→ **Work task**: Using the listing below, print exactly everything from the line with "Screen dimensions: 1280x720" down to the line with "Given: Share on Facebook icon", both included, and nothing more.

→ **Material for this task**:
"""

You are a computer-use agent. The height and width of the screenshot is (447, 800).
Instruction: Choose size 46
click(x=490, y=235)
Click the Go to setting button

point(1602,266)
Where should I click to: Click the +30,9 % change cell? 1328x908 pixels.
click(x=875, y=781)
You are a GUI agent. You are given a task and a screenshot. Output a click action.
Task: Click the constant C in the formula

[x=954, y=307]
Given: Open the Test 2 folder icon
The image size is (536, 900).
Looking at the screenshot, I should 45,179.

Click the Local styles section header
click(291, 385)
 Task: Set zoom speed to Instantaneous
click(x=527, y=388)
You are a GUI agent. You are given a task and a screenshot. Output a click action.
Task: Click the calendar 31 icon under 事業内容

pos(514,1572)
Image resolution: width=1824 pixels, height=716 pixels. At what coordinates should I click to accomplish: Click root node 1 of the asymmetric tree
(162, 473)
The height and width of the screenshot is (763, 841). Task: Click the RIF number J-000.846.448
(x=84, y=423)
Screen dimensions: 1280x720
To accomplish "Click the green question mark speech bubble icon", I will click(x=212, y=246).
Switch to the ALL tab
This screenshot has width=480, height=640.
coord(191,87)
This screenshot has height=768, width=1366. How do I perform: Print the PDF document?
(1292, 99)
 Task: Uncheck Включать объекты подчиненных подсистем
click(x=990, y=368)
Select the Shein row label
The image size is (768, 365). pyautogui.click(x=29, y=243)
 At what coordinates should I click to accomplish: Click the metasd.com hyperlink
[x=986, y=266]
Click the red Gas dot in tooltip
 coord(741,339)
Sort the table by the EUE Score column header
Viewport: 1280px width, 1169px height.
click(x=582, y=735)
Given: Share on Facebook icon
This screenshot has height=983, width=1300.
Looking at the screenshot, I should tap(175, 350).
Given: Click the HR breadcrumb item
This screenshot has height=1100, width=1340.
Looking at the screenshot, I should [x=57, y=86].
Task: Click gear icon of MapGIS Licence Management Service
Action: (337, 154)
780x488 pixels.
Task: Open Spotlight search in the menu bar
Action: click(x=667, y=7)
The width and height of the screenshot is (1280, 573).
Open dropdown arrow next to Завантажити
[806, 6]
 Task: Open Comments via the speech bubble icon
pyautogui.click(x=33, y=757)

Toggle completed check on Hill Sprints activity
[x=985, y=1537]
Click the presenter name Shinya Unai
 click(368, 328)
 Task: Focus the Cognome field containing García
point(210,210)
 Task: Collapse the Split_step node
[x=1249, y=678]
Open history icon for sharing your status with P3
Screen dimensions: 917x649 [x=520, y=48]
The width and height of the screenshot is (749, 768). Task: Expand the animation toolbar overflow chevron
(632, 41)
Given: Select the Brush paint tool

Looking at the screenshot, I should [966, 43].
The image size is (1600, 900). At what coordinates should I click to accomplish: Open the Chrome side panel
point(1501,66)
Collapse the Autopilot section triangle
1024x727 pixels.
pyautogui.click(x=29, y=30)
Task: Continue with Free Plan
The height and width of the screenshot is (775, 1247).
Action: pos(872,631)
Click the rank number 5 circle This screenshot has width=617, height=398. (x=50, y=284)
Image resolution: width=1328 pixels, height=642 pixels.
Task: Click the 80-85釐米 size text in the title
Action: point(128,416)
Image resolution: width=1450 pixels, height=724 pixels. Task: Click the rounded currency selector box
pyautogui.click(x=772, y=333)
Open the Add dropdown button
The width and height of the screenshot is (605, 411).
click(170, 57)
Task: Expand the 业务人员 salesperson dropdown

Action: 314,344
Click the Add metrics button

"""

→ **Response to this exercise**:
Screen dimensions: 1280x720
To accomplish "Click the green question mark speech bubble icon", I will click(x=212, y=246).
Switch to the ALL tab
This screenshot has width=480, height=640.
coord(191,87)
This screenshot has height=768, width=1366. How do I perform: Print the PDF document?
(1292, 99)
 Task: Uncheck Включать объекты подчиненных подсистем
click(x=990, y=368)
Select the Shein row label
The image size is (768, 365). pyautogui.click(x=29, y=243)
 At what coordinates should I click to accomplish: Click the metasd.com hyperlink
[x=986, y=266]
Click the red Gas dot in tooltip
 coord(741,339)
Sort the table by the EUE Score column header
Viewport: 1280px width, 1169px height.
click(x=582, y=735)
Given: Share on Facebook icon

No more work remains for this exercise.